I generally discourage the direct purchase of life insurance by an 831(b) captive, as it’s a red flag that can attract the attention of regulators at the state and federal level, suggesting that the captive serves more of a tax shelter purpose than a legitimate risk mitigation need. Also, life insurance has limited liquidity and other characteristics that make it less than ideal in an industry that may demand a quick call on reserves. Instead, I usually counsel that life insurance be purchased through a downstream investment subsidiary after reserve and liquidity issues have been met.
But my cautious view isn’t the only one. There’s an interesting discussion on LinkedIn going to the fundamentals of the issue. It’s worth keeping tabs on. Cheers.
A new case in the US 8th Circuit Court of Appeals, Best Buy Stores, L.P. v. Benderson-Wainberg Assoc., L.P., ___ F.3d ____, 2012 WL 539794 (8th Cir. (Minn.), Feb. 21, 2012 (case link at bottom of this post), illustrates again the difference between self-insurance and true insurance. It has nothing to do with the pros or cons of captives or their uses or abuses; it has to do with the stupidity of companies who think they understand what “self-insurance” means.

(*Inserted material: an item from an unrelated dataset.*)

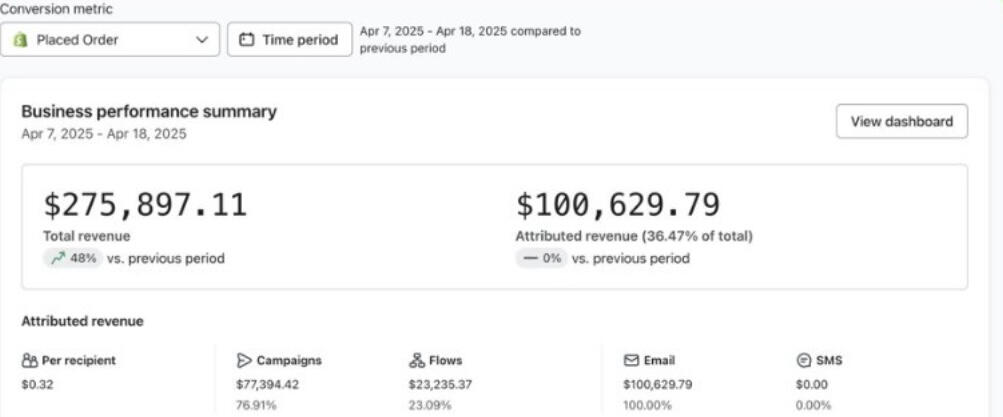
Task: Click the Campaigns paper-plane icon
Action: [244, 360]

Best Buy rented a number of retail locations from a real estate developer, who in turn was obligated to provide property and casualty insurance for the common areas under terms of the lease. The developers obtained a high deductible policy, and passed on the costs of that policy plus a charge for “self-insurance” for the retained deductible to Best Buy, which Best Buy paid under protest. (At a later point the developer formed a couple of captives for the deductible, but that wasn’t a factor in the case and can be ignored.) Best Buy sued, claiming that the developer had breached its obligation to obtain insurance under the lease, and that the self-insurance wasn’t true “insurance” within the meaning of the law. The court agreed.
“Self-insurance” in the sense of retained risk is not “insurance” in any legal sense, which is what the lessor in this case was obligated to provide under the lease.

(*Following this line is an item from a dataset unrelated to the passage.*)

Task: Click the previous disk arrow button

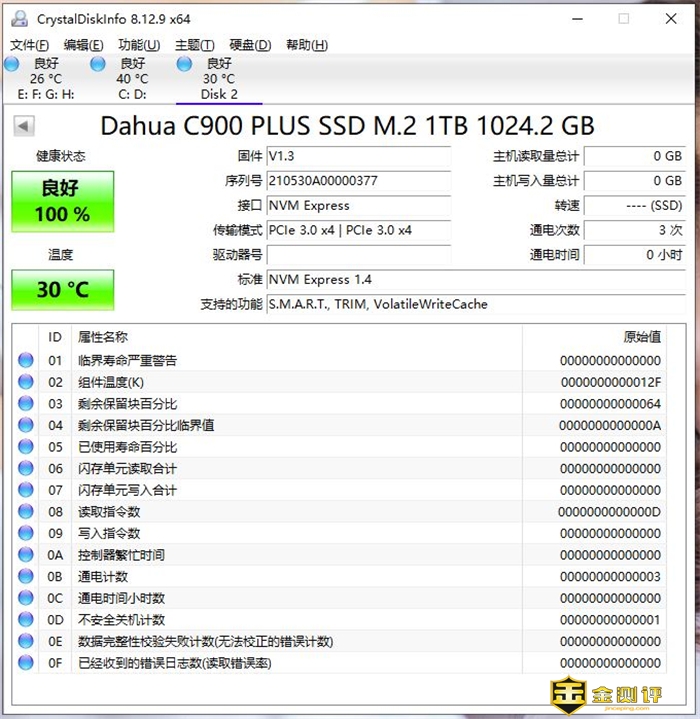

Hat tip to Jay Adkisson for bringing this to my attention.
Best Buy Case
Estate planning has long been a potential ancillary benefit of establishing a captive insurance company in situations where the insured company is owned by a family or a small group. Nonetheless, the primary rationale for establishing the captive in the first place must be sound, namely the insurance benefit and/or cost savings to be gained by the insured. Put another way, if the captive is established with the primary intent of serving as a tax shelter, it runs the risk of attracting the unwanted scrutiny of regulators at the state and federal level. The reader should bear that in mind when reading this article on using captives as part of tax planning for hedge fund managers, which contains advice that ordinarily is best given orally and in the context described above!
Here’s a new article in the Wall Street Journal concerning inconsistent standards in reporting capital reserves among European insurers. As always, caveat emptor!

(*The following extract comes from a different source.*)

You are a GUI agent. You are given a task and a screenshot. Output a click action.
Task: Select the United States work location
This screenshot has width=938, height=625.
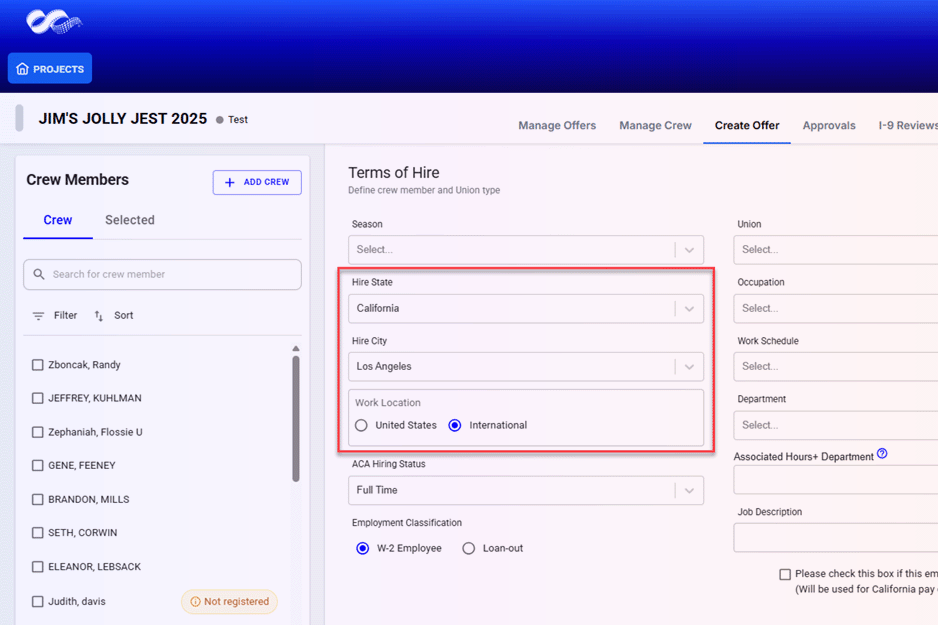tap(362, 425)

Here’s a short piece from today’s Crain’s New York Business explaining why Hurricane Irene will only be a speed bump on the way to higher profits for insurance companies. In short: losses paid out today mean higher premiums tomorrow.
The life settlement industry scored a major victory in California this week in the case of Lincoln Life and Annuity Co. of NY v. Berck, as Trustee of the Jack Teren Insurance Trust, when the California Court of Appeals, in a 2-1 ruling, reversed a lower court’s ruling and held that the sale of a beneficial interest in an irrevocable life insurance trust to an investor shortly after the issuance of a policy was not a violation of California’s insurable interest statute even though the sale may have been contemplated at the time the policy was applied for. The California law has since been changed. I tip my hat to my wonderful litigation counsel, Steve Sklaver, Ryan Kirkpatrick and Matt Berry of Susman Godfrey LLP.
This echoes the decision of the New York Court of Appeals in its decision in the Kramer litigation this past November, and continues the recent streak of victories the life settlement industries has had in recent months.
The New Jersey Captive Insurance Association has penned a response to the recent New York Times article that described a potential abuse in the use of captive insurance companies. The NJCIA’s article describes the efforts of the recent financial reform bills, notably the Dodd-Frank Act, to bring back to the United States the booming off-shore captive insurance industry, so that U.S. tax coffers and employers could have the benefit of the dollars that would otherwise flow to foreign countries. While bolstering the case for the growth for the U.S. captive industry, it leaves open the question of whether the particular practice described in the New York Times article — insurance companies establishing their own captive insurance companies — amounts to an abuse. That, I think, is a legitimate question, but far removed from the core purpose and benefit of captives in general.